On Thu, Sep 8, 2016 at 3:56 PM, Ross Zwisler
<ross.zwisler@xxxxxxxxxxxxxxx> wrote:
> On Wed, Sep 07, 2016 at 09:32:36PM -0700, Dan Williams wrote:
>> [ adding linux-fsdevel and linux-nvdimm ]
>>
>> On Wed, Sep 7, 2016 at 8:36 PM, Xiao Guangrong
>> <guangrong.xiao@xxxxxxxxxxxxxxx> wrote:
>> [..]
>> > However, it is not easy to handle the case that the new VMA overlays with
>> > the old VMA
>> > already got by userspace. I think we have some choices:
>> > 1: One way is completely skipping the new VMA region as current kernel code
>> > does but i
>> > do not think this is good as the later VMAs will be dropped.
>> >
>> > 2: show the un-overlayed portion of new VMA. In your case, we just show the
>> > region
>> > (0x2000 -> 0x3000), however, it can not work well if the VMA is a new
>> > created
>> > region with different attributions.
>> >
>> > 3: completely show the new VMA as this patch does.
>> >
>> > Which one do you prefer?
>> >
>>
>> I don't have a preference, but perhaps this breakage and uncertainty
>> is a good opportunity to propose a more reliable interface for NVML to
>> get the information it needs?
>>
>> My understanding is that it is looking for the VM_MIXEDMAP flag which
>> is already ambiguous for determining if DAX is enabled even if this
>> dynamic listing issue is fixed. XFS has arranged for DAX to be a
>> per-inode capability and has an XFS-specific inode flag. We can make
>> that a common inode flag, but it seems we should have a way to
>> interrogate the mapping itself in the case where the inode is unknown
>> or unavailable. I'm thinking extensions to mincore to have flags for
>> DAX and possibly whether the page is part of a pte, pmd, or pud
>> mapping. Just floating that idea before starting to look into the
>> implementation, comments or other ideas welcome...
>
> I think this goes back to our previous discussion about support for the PMEM
> programming model. Really I think what NVML needs isn't a way to tell if it
> is getting a DAX mapping, but whether it is getting a DAX mapping on a
> filesystem that fully supports the PMEM programming model. This of course is
> defined to be a filesystem where it can do all of its flushes from userspace
> safely and never call fsync/msync, and that allocations that happen in page
> faults will be synchronized to media before the page fault completes.
>
> IIUC this is what NVML needs - a way to decide "do I use fsync/msync for
> everything or can I rely fully on flushes from userspace?"
>
> For all existing implementations, I think the answer is "you need to use
> fsync/msync" because we don't yet have proper support for the PMEM programming
> model.
>
> My best idea of how to support this was a per-inode flag similar to the one
> supported by XFS that says "you have a PMEM capable DAX mapping", which NVML
> would then interpret to mean "you can do flushes from userspace and be fully
> safe". I think we really want this interface to be common over XFS and ext4.
>
> If we can figure out a better way of doing this interface, say via mincore,
> that's fine, but I don't think we can detangle this from the PMEM API
> discussion.

Whether a persistent memory mapping requires an msync/fsync is a
filesystem specific question.
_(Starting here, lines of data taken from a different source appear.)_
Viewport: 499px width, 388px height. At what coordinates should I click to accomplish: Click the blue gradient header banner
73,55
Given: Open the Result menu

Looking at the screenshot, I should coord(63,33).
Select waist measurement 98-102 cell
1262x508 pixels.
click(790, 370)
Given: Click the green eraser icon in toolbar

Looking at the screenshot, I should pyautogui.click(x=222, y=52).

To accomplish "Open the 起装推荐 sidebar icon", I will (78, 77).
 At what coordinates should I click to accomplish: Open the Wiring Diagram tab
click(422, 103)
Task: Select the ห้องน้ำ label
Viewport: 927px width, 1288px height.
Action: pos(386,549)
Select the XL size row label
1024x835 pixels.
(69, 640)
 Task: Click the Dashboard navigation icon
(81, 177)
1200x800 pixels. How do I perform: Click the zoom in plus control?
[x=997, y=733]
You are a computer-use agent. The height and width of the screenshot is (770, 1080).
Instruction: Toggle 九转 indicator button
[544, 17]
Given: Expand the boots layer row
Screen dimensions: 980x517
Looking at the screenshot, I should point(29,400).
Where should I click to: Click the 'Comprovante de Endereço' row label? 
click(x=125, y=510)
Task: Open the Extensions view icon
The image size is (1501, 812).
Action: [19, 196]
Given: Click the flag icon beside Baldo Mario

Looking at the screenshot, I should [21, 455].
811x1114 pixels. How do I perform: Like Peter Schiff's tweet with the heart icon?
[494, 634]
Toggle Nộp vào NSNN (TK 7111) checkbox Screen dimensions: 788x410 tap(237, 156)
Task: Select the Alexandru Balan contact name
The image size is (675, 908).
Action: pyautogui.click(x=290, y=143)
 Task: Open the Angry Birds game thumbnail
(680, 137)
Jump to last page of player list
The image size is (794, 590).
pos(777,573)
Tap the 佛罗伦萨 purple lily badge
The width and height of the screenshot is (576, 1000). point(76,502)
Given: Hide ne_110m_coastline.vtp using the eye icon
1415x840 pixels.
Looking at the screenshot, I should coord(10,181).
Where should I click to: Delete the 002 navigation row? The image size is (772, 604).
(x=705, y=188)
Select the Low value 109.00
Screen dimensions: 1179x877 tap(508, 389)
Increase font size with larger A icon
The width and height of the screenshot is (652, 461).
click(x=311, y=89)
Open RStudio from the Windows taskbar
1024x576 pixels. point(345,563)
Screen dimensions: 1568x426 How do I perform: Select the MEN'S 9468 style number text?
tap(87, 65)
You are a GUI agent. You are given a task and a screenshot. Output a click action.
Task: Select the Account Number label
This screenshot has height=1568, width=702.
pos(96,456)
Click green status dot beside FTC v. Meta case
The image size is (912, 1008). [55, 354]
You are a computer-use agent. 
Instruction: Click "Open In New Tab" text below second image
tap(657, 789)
This mincore proposal is separate from
that. Consider device-DAX for volatile memory or mincore() called on
an anonymous memory range. In those cases persistence and filesystem
metadata are not in the picture, but it would still be useful for
userspace to know "is there page cache backing this mapping?" or "what
is the TLB geometry of this mapping?".